● Your objective
Wherever the word "computer" occurs in the listing, copy the whole line.

● Records for the exercise
---

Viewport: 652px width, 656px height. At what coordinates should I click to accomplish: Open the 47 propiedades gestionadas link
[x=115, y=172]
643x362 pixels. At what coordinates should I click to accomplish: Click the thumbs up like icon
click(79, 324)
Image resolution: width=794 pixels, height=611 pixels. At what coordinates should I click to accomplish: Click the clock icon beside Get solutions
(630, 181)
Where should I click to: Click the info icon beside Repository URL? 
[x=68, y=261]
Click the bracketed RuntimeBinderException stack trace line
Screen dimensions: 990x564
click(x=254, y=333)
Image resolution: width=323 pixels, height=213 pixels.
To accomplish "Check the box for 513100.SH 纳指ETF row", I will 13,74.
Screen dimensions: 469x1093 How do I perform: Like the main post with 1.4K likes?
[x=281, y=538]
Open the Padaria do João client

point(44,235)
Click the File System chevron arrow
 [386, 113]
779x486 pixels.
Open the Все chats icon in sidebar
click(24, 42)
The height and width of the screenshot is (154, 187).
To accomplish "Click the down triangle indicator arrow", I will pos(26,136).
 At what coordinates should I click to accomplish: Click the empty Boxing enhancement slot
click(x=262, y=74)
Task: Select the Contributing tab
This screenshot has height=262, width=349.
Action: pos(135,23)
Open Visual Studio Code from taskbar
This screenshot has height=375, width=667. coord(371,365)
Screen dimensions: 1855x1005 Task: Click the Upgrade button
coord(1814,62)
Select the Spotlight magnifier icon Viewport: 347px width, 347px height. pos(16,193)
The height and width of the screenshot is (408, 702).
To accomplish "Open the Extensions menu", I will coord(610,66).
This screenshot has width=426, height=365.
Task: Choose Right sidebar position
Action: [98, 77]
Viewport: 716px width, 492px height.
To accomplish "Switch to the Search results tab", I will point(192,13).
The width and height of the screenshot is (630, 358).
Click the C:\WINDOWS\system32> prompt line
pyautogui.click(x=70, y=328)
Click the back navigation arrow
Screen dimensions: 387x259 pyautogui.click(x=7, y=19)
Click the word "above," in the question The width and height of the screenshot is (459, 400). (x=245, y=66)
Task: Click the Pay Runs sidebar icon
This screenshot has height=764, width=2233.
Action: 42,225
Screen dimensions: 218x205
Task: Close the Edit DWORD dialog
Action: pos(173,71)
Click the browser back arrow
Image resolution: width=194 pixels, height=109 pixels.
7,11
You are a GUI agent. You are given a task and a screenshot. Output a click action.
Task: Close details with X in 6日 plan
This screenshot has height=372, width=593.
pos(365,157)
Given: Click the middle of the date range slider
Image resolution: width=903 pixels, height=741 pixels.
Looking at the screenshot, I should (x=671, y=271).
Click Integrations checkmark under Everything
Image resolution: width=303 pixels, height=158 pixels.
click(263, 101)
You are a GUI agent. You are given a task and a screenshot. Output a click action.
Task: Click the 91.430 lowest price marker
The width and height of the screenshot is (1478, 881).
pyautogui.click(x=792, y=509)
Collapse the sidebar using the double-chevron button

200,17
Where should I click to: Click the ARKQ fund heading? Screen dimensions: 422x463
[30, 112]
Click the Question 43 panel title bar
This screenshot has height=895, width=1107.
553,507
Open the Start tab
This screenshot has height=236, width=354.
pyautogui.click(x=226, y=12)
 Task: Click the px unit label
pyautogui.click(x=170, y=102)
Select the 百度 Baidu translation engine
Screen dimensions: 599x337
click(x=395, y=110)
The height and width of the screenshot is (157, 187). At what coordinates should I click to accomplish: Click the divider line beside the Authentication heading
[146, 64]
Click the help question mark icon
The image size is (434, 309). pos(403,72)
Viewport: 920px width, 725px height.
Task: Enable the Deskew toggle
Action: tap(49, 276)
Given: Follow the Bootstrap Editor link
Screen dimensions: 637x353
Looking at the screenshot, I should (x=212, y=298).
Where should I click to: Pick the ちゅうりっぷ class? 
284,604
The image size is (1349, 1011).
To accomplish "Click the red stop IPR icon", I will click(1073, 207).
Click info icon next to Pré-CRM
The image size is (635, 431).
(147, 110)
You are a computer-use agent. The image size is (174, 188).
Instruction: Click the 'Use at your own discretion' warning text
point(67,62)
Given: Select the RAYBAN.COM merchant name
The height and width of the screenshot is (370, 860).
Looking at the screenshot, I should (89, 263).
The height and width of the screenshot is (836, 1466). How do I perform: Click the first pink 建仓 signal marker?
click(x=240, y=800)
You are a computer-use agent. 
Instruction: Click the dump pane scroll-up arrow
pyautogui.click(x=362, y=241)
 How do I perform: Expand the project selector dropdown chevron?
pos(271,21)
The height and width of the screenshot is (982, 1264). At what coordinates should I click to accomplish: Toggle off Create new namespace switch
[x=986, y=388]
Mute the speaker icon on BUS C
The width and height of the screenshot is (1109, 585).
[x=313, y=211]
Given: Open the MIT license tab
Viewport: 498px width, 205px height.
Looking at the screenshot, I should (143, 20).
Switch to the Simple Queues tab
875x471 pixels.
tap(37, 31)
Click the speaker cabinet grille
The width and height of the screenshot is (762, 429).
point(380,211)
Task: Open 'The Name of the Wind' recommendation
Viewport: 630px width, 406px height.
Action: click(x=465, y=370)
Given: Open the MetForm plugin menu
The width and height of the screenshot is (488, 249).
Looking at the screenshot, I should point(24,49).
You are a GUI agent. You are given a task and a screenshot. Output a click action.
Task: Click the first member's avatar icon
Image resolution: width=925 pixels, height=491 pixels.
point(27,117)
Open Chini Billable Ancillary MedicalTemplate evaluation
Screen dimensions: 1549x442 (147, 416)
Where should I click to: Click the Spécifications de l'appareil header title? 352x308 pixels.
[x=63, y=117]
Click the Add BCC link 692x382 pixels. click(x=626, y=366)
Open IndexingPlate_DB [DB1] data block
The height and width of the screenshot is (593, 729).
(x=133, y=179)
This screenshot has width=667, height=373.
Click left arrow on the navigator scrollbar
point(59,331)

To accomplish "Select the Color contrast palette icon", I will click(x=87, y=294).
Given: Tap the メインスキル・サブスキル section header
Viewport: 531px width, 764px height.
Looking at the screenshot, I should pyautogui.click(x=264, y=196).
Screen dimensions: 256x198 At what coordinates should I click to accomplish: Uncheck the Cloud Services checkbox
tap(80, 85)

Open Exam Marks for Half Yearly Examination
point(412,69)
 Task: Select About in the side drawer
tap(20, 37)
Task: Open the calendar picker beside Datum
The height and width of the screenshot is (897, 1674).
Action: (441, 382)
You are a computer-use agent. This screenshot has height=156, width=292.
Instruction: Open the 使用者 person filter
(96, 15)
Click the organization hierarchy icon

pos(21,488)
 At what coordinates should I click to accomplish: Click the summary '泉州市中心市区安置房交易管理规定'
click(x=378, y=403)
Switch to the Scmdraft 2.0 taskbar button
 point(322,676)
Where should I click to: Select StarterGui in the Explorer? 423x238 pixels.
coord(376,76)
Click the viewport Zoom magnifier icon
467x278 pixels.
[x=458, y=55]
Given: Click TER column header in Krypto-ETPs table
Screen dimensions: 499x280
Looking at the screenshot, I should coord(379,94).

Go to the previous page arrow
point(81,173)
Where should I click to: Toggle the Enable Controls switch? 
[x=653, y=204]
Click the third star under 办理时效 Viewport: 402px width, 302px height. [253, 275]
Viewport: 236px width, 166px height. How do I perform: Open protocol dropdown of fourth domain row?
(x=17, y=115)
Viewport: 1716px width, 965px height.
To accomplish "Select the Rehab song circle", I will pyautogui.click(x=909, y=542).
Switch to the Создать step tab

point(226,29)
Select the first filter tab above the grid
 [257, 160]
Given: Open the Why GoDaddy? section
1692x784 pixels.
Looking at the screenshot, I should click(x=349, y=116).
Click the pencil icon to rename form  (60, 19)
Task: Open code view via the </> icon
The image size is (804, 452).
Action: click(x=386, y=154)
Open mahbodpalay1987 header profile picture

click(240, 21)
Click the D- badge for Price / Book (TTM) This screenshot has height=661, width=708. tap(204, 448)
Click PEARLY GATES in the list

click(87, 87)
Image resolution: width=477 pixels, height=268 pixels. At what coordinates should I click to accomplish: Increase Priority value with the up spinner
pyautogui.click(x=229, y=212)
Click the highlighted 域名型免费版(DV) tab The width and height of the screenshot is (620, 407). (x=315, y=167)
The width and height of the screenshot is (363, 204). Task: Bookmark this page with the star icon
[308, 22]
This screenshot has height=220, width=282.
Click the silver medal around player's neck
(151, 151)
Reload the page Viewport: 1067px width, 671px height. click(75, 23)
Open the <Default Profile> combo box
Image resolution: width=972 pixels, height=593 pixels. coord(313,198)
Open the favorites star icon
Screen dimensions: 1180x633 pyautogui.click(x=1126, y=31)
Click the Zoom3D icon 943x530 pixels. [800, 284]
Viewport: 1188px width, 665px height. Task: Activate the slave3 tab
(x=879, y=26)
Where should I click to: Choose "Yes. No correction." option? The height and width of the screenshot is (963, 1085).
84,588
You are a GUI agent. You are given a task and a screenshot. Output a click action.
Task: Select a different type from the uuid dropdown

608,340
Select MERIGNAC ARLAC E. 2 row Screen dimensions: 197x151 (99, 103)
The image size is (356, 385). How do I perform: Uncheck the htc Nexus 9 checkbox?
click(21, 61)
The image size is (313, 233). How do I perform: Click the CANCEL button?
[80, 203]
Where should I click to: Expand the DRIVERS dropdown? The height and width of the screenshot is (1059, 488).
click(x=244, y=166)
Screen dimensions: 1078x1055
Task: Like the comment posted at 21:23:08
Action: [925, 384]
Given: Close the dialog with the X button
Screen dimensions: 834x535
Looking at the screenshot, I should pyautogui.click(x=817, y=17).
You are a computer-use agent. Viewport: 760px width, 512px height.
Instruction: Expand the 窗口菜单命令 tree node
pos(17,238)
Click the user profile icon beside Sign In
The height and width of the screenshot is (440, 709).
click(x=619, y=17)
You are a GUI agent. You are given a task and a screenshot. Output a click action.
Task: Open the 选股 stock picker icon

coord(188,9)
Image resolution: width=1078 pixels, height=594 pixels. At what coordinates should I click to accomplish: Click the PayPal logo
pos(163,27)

---

● Task answer
You are a computer-use agent. The image size is (174, 188).
You are a computer-use agent. 
You are a computer-use agent. This screenshot has height=156, width=292.
You are a computer-use agent. Viewport: 760px width, 512px height.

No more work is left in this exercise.